Trump dan para pembantu utamanya telah melontarkan beberapa gagasan untuk gencatan senjata di Ukraina. Pada 6 November, Wall Street Journal (WSJ) melaporkan bahwa rencana Trump untuk gencatan senjata di Ukraina melibatkan penundaan keanggotaan NATO Kyiv selama 20 tahun, mengutip tiga sumber yang dekat dengan Trump.
Wakil Presiden Trump, JD Vance mengungkap rincian potensial rencana Trump dalam sebuah wawancara untuk Shawn Ryan Show yang ditayangkan September. Vance mengatakan garis demarkasi saat ini antara Rusia dan Ukraina akan menjadi “zona demiliterisasi”, yang diperkuat sehingga Rusia tidak akan menyerang lagi.
Laporan WSJ menyebutkan zona demiliterisasi ini akan membentang hampir 1.290 km (800 mil).
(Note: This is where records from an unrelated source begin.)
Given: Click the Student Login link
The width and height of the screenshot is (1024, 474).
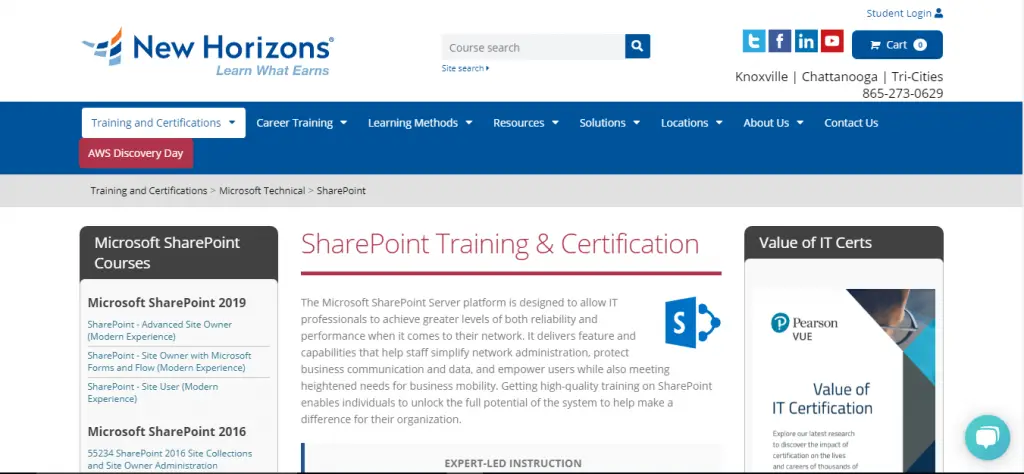Looking at the screenshot, I should (x=904, y=13).
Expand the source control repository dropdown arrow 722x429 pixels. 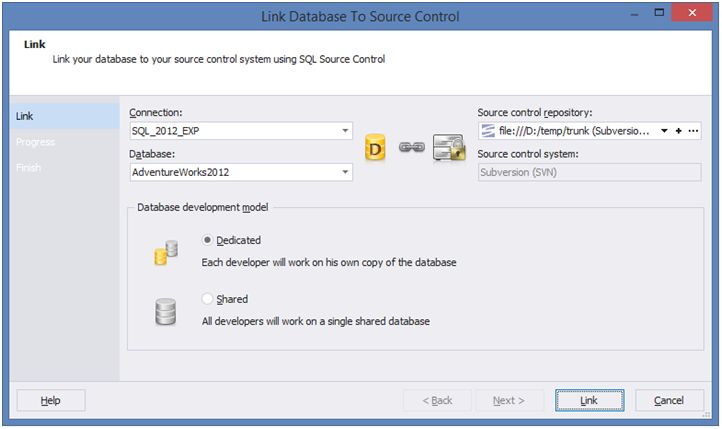(x=664, y=131)
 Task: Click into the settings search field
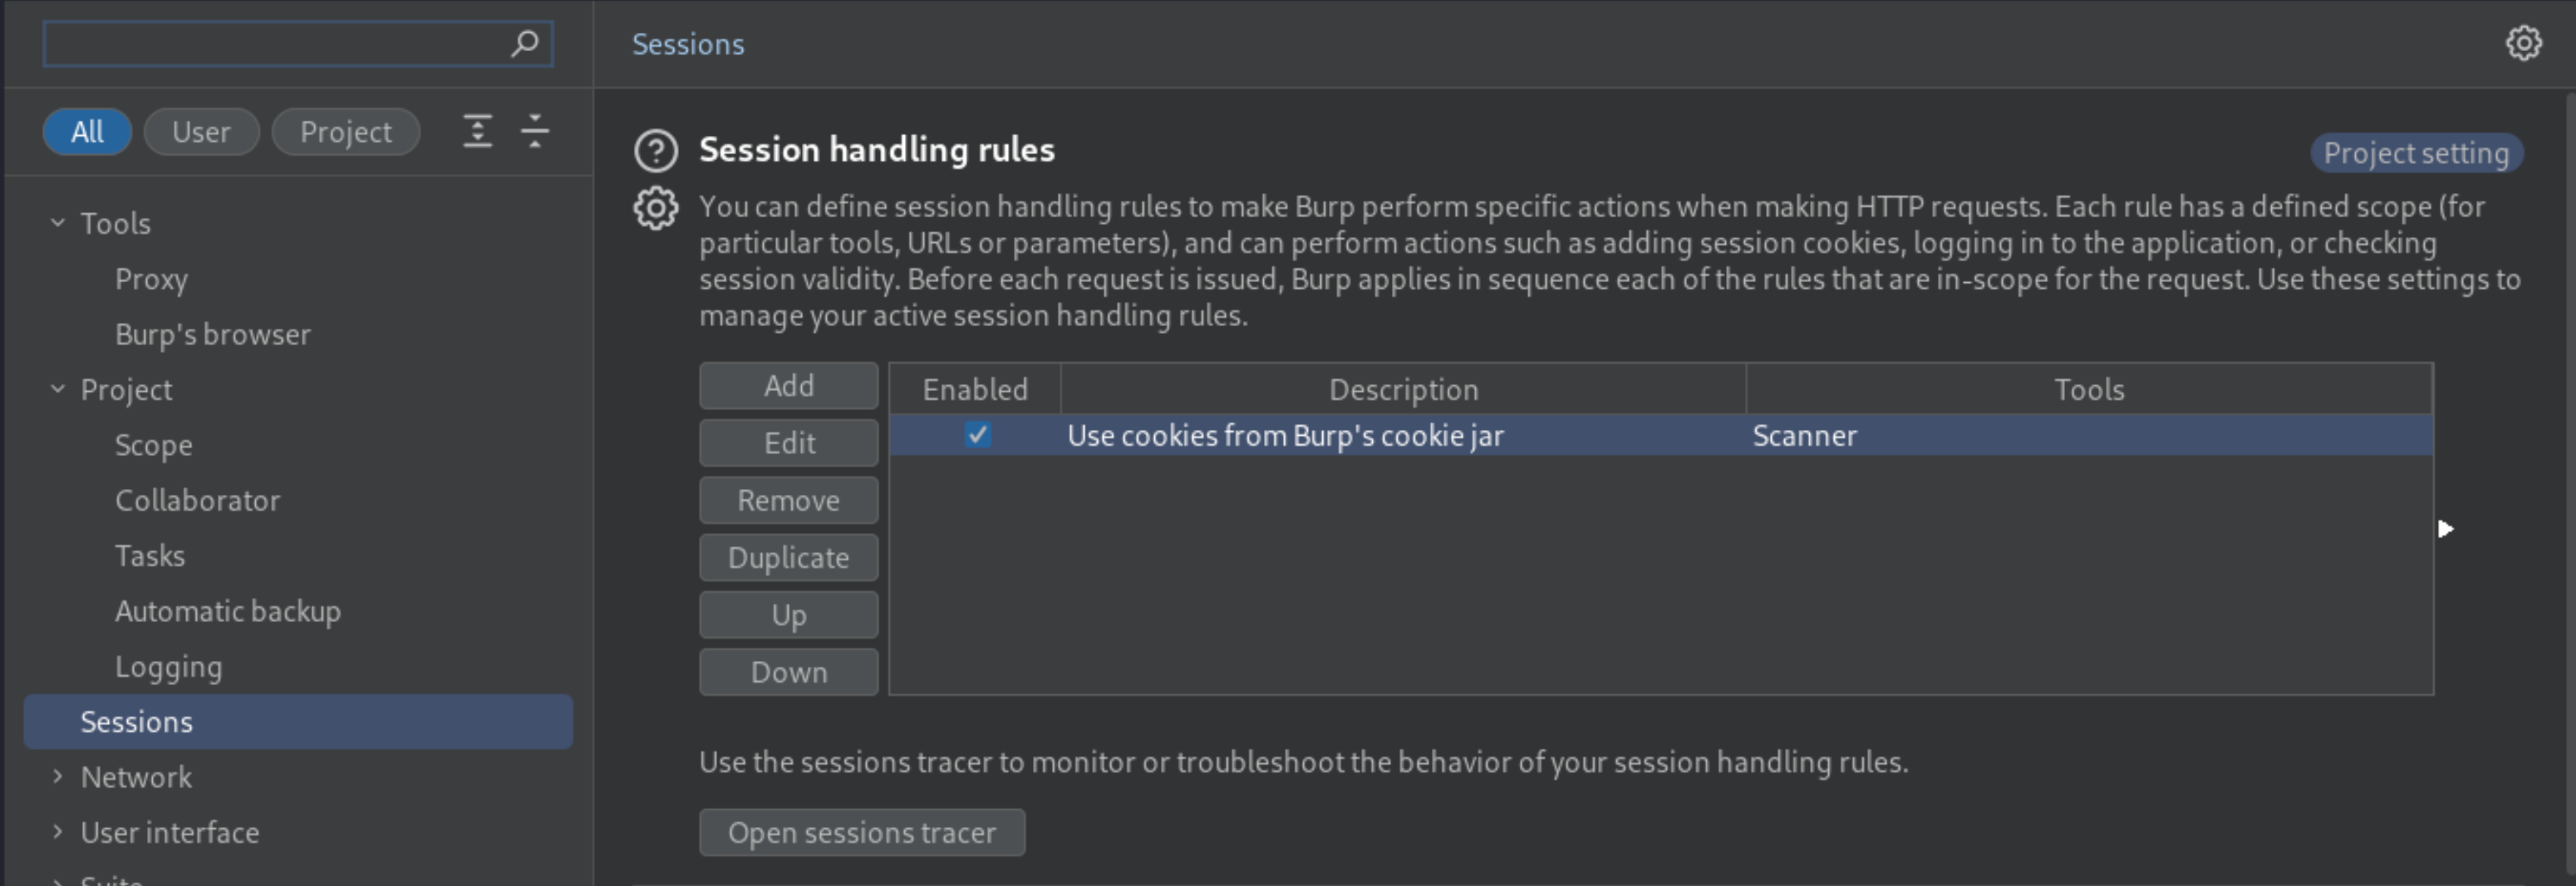click(x=275, y=44)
Meskipun masih belum jelas siapa yang akan mengawasi zona tersebut, seorang anggota tim Trump yang tidak disebutkan namanya mengatakan “laras senjatanya akan dibuat di Eropa”.
Vance juga menyarankan bahwa berdasarkan rencana tersebut, Ukraina harus menyerahkan sebagian wilayah yang didudukinya kepada Rusia, termasuk sebagian Luhansk, Donetsk, Kherson, dan Zaporizhzhia. Rusia telah menguasai sekitar 20 persen wilayah Ukraina sejak 2014.
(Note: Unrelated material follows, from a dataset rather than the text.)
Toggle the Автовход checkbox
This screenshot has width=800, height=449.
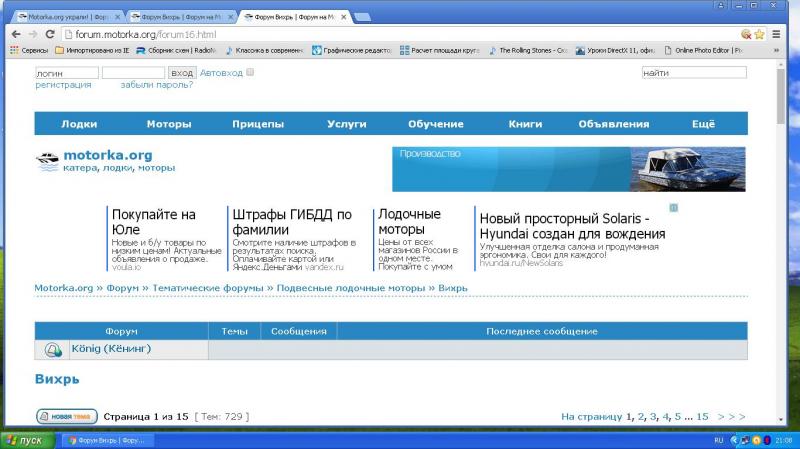pyautogui.click(x=250, y=72)
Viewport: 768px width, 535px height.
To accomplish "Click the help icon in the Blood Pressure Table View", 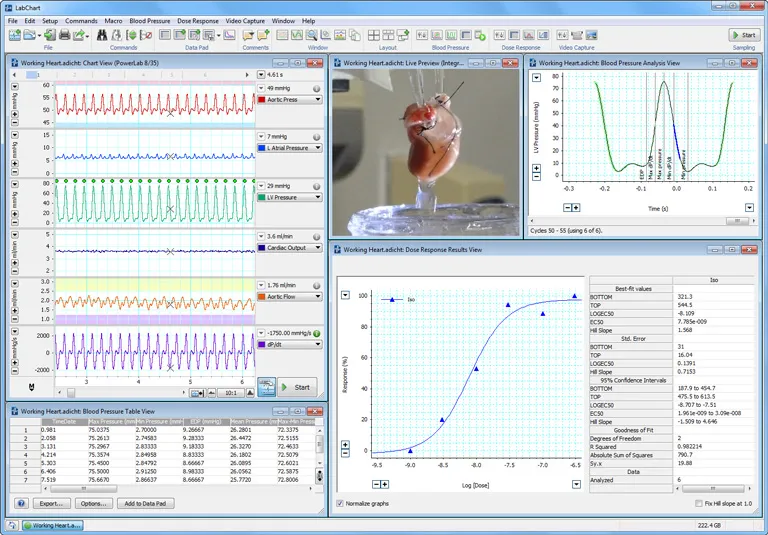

Pada 27 November, Trump menunjuk pensiunan jenderal Keith Kellogg sebagai utusan khususnya untuk perang Rusia-Ukraina. Pada bulan April, Kellogg turut menulis sebuah makalah strategi, yang menyatakan bahwa AS dapat terus mempersenjatai Ukraina, dengan syarat Kyiv setuju untuk berpartisipasi dalam perundingan damai dengan Moskow.
Makalah Kellogg juga menyarankan bahwa NATO dapat menangguhkan keanggotaan Ukraina dan Rusia dapat ditawari keringanan sanksi sebagai imbalan atas partisipasinya dalam negosiasi perdamaian.
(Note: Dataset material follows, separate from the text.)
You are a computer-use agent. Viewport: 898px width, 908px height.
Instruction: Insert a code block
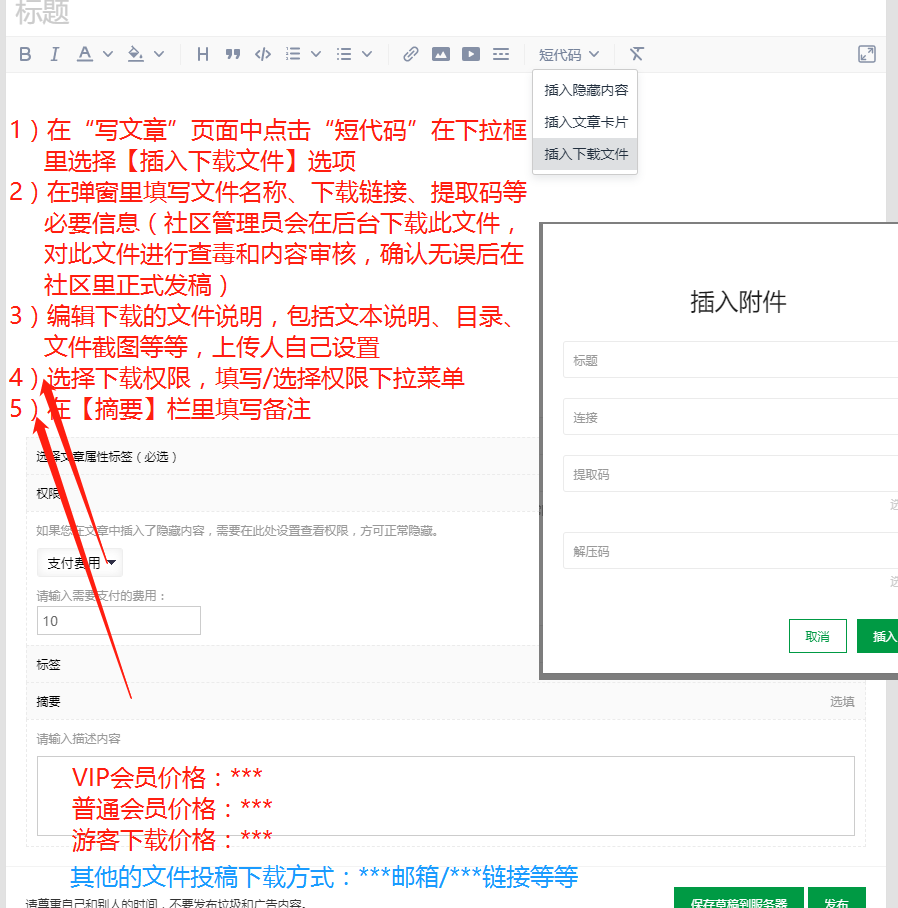262,54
Dalam wawancara dengan majalah Time, Trump mengkritik Ukraina karena meluncurkan rudal ke wilayah Rusia bulan lalu. “Saya sangat tidak setuju dengan pengiriman rudal ratusan mil ke Rusia. Mengapa kita melakukan itu?” katanya, seraya menambahkan bahwa hal ini hanya akan meningkatkan tensi perang.
Pada akhir November, Ukraina menyerang Rusia dengan senjata jarak jauh yang diproduksi AS dan Inggris. Hal ini terjadi setelah Presiden Ukraina Volodymyr Zelenskyy mendesak AS dan Inggris untuk mengizinkan Ukraina menggunakan rudal untuk menyerang wilayah Rusia, yang sebelumnya dibatasi.
Apa Keinginan Rusia?
Pada interaksi pers tahunannya 26 Desember, Presiden Rusia Vladimir Putin menolak gagasan bahwa penangguhan keanggotaan Ukraina di NATO akan cukup memuaskan bagi Moskow. Putin mengatakan meskipun ia tidak mengetahui secara spesifik rencana Trump, Presiden AS saat ini Joe Biden telah memberikan saran serupa pada 2021, untuk menunda penerimaan Ukraina selama 10 hingga 15 tahun.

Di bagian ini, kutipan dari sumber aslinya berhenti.